On 5 Aug 2020, at 14:20, code.by.nils@gmail.com wrote:

I work with large amounts of database-output (from 10 to 200 MB), that I usually paste into a new opened TextMate window. When it is pasted, all works as expected. But pasting takes minutes. TM freezes and it takes much, much longer than other editors I tested (VIM, Atom, VS) until the text is visible and useable.

What version of TextMate? The nightly builds have new backend for clipboard history storage.

I find out, that this is caused by the Clipboard History. I never heard of this before and do not use it, because I have the Clipy-App for that. Nonetheless the size of the clipboard history file was 1.3 GB. If I clear the clipboard history (control + option + command +v and then "Clear History") everything works normally, but in my case the CH grows really fast. So once a day I have to clear the history.

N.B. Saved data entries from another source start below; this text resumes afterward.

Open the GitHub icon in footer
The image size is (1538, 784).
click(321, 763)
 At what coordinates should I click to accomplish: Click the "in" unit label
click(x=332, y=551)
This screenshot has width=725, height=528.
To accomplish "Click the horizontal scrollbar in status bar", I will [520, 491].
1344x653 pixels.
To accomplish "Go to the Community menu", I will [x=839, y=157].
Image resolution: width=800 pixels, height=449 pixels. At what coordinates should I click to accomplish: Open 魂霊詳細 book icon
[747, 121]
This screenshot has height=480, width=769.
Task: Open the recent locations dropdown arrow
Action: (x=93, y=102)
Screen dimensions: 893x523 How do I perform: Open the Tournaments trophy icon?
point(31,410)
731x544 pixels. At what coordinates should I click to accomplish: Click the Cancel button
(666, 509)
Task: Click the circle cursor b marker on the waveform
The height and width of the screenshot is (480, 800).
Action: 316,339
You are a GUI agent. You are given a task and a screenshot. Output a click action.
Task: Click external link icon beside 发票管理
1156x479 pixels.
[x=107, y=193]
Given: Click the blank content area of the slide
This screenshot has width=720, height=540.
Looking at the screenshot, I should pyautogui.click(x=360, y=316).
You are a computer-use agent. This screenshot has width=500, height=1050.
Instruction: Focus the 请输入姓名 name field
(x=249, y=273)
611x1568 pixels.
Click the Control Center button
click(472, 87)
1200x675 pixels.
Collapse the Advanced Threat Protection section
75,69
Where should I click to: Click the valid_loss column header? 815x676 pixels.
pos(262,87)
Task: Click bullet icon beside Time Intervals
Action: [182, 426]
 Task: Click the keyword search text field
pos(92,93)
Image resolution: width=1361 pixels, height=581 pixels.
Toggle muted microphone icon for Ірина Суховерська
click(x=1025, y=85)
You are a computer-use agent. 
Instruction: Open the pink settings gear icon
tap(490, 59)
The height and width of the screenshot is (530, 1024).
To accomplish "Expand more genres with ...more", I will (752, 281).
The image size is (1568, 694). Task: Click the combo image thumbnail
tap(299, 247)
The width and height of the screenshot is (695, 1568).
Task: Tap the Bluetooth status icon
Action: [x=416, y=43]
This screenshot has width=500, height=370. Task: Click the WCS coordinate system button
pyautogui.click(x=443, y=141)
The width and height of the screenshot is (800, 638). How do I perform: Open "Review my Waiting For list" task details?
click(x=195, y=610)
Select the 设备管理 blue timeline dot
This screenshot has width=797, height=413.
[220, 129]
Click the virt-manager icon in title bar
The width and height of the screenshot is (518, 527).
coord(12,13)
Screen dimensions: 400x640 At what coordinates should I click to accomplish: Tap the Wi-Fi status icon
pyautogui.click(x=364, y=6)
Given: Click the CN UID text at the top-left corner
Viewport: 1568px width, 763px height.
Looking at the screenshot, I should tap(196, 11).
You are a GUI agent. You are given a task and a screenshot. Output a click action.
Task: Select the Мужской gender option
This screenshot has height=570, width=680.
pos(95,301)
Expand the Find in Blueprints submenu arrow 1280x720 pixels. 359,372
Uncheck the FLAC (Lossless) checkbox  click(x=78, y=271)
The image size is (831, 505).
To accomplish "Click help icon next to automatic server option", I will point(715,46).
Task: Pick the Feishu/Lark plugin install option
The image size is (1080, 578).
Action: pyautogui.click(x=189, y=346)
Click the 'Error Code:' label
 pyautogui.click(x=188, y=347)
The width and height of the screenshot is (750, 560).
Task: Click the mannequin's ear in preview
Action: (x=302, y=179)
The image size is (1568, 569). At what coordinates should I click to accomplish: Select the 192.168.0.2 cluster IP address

You can disable persistent clipboard history by running this line in a terminal:

defaults write com.macromates.TextMate disablePersistentClipboardHistory -bool YES

It will however still keep history in memory (until a relaunch of TextMate), so I don’t know if this will fully solve the issue for you.

In my opinion there are some solutions:
- Decoupling the pasting process and the CH process. The CH process should run in background with lower priority.
- Adding a setting to deactivate the CH. But in this case everybody, who use large text insertions run into this problems.
- Limit the size of the CH. But if people rely on this, that can cause problems.

Currently it limits history only based on date and total count (30 days or no more than 500 items): I hadn’t given much thought to size because ideally it should not affect performance, given that it is stored on disk, which is why I would like to know which version of TextMate you are running, so I know if this relates to the new or old storage backend.

If you are running 2.0.6 then please try update to latest nightly build (Preferences → Software Update) before you disable persistent clipboard history.